Level 3 — Valuation techniques for which the lowest level input that is significant to the fair value measurement is unobservable

At each reporting date, management analyses the movements in the values of assets and liabilities which are required to be premeasured or re-assessed as per the Company’s accounting policies. For this analysis, management regularly reviews significant unobservable inputs applied in the valuation by agreeing the information in the valuation computation to contracts and other relevant documents. There are no such instruments which are valued using a level 3 hierarchy.

(y) Rounding of amounts

All amounts disclosed in the financial statements and notes have been rounded off to the nearest millions as per the requirement of Schedule III, unless otherwise stated.

(z) Recently issued accounting pronouncements

(i) IND AS 115, Revenue from contract with customers

Ind AS 115 was issued on 28 March 2018 and establishes a five-step model to account for revenue arising from contracts with customers. Under Ind AS 115, revenue is recognized at an amount that reflects the consideration to which an entity expects to be entitled in exchange for transferring goods or services to a customer.

The new revenue standard will supersede all current revenue recognition requirements under Ind AS. Either a full retrospective application or a modified retrospective application is required for annual periods beginning on or after 1 April 2018. The Company plans to adopt the new standard on the required effective date using the modified retrospective method.

The Company has evaluated the potential impacts of the new standard on financial statements. Based on such evaluation, the Company expects that the adoption of Ind AS 115 will not have a material impact on it’s financial statements.

(ii) Appendix B to Ind AS 21 Foreign Currency Transactions and Advance Consideration

The Appendix clarifies that, in determining the spot exchange rate to use on initial recognition of the related asset, expense or income (or part of it) on the derecognition of a non-monetary asset or non-monetary liability relating to advance consideration, the date of the transaction is the date on which a company initially recognizes the non-monetary asset or non-monetary liability arising from the advance consideration. If there are multiple payments or receipts in advance, then the company must determine the transaction date for each payment or receipt of advance consideration.

The Company may apply the Appendix requirements on a fully retrospective basis. Alternatively, the company may apply these requirements prospectively to all assets, expenses and income in its scope that are initially recognized on or after:

(i) The beginning of the reporting period in which the company first applies the Appendix, or

(ii) The beginning of a prior reporting period presented as comparative information in the financial statements of the reporting period in which the company first applies the Appendix.

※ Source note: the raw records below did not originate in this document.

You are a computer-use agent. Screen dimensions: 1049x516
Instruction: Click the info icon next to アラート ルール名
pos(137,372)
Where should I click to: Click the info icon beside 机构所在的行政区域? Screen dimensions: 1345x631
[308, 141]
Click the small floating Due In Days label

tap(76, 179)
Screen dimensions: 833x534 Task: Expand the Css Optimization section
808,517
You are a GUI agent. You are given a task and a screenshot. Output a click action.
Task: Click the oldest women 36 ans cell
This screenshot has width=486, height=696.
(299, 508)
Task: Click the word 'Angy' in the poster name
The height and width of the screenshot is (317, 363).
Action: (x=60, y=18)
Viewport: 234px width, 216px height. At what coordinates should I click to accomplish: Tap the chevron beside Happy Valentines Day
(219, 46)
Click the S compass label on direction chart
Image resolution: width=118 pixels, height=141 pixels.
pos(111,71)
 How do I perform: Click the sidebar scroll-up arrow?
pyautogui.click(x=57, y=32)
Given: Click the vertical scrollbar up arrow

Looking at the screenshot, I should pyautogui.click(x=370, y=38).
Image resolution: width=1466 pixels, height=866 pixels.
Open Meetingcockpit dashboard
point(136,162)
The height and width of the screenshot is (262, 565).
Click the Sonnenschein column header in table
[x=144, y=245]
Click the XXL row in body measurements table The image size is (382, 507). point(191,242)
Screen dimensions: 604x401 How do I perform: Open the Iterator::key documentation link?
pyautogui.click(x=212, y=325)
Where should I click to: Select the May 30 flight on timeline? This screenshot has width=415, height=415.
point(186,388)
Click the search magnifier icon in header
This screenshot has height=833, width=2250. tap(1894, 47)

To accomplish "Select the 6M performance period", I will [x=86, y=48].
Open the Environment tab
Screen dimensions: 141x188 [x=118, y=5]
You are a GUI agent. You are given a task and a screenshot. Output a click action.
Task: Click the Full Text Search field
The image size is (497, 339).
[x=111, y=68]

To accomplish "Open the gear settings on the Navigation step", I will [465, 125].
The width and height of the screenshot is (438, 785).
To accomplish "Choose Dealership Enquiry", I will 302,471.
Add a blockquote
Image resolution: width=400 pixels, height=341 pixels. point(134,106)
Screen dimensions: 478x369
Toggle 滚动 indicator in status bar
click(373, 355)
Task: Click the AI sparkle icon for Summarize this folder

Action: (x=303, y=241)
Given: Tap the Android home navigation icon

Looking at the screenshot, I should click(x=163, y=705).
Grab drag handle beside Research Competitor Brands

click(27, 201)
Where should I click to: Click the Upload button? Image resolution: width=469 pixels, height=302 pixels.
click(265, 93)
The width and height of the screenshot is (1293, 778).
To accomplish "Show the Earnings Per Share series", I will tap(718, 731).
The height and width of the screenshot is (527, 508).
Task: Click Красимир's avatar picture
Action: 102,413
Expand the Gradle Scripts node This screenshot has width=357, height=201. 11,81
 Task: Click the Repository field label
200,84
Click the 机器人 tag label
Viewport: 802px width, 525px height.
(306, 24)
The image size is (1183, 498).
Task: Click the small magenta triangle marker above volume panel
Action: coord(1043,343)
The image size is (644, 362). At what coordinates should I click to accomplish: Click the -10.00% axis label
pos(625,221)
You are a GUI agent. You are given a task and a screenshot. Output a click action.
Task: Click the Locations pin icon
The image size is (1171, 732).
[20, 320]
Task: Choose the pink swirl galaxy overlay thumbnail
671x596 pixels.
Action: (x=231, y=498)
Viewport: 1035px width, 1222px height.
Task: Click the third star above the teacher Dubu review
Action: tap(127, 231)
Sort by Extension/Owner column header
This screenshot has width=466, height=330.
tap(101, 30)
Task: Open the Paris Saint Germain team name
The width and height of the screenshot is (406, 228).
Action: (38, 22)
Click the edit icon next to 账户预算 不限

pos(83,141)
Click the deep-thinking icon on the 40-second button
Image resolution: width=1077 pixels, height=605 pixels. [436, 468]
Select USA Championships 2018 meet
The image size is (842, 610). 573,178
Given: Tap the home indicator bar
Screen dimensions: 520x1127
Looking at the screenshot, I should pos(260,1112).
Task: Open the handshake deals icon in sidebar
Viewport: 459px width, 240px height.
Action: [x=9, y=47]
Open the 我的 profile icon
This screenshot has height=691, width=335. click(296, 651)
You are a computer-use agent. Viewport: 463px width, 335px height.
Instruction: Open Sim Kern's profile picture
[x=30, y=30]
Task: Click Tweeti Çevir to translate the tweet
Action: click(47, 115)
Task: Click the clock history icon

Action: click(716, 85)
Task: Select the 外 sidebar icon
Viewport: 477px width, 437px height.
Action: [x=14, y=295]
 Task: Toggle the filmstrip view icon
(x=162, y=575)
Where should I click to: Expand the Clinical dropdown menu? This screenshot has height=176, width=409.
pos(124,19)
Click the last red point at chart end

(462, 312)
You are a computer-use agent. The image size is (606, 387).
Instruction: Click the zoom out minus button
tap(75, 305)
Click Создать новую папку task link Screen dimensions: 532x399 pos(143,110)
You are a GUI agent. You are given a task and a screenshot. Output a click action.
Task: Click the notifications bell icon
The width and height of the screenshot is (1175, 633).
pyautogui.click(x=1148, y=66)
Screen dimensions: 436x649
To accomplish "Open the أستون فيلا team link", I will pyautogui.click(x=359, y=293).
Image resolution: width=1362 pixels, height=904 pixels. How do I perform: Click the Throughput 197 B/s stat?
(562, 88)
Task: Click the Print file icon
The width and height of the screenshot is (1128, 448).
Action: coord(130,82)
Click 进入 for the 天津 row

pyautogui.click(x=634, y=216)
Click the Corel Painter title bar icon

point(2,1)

The Appendix is effective for annual periods beginning on or after 1 April 2018. However, since the company’s current practice is in line with the Interpretation, the company does not expect any effect on its financial statements.

(iii) Amendments to Ind AS 12 Recognition of Deferred Tax Assets for Unrealised Losses

The amendments clarify that an entity needs to consider whether tax law restricts the sources of taxable profits against which it may make deductions on the reversal of that deductible temporary difference. Furthermore, the amendments provide guidance on how an entity should determine future taxable profits and explain the circumstances in which taxable profit may include the recovery of some assets for more than their carrying amount.

Entities are required to apply the amendments retrospectively. However, on initial application of the amendments, the change in the opening equity of the earliest comparative period may be recognized in opening retained earnings (or in another component of equity, as appropriate), without allocating the change between opening retained earnings and other components of equity. Entities applying this relief must disclose that fact.

These amendments are effective for annual periods beginning on or after 1 April 2018.

These amendments are not expected to have any impact on the company as the company has no deductible temporary differences or assets that are in the scope of the amendments.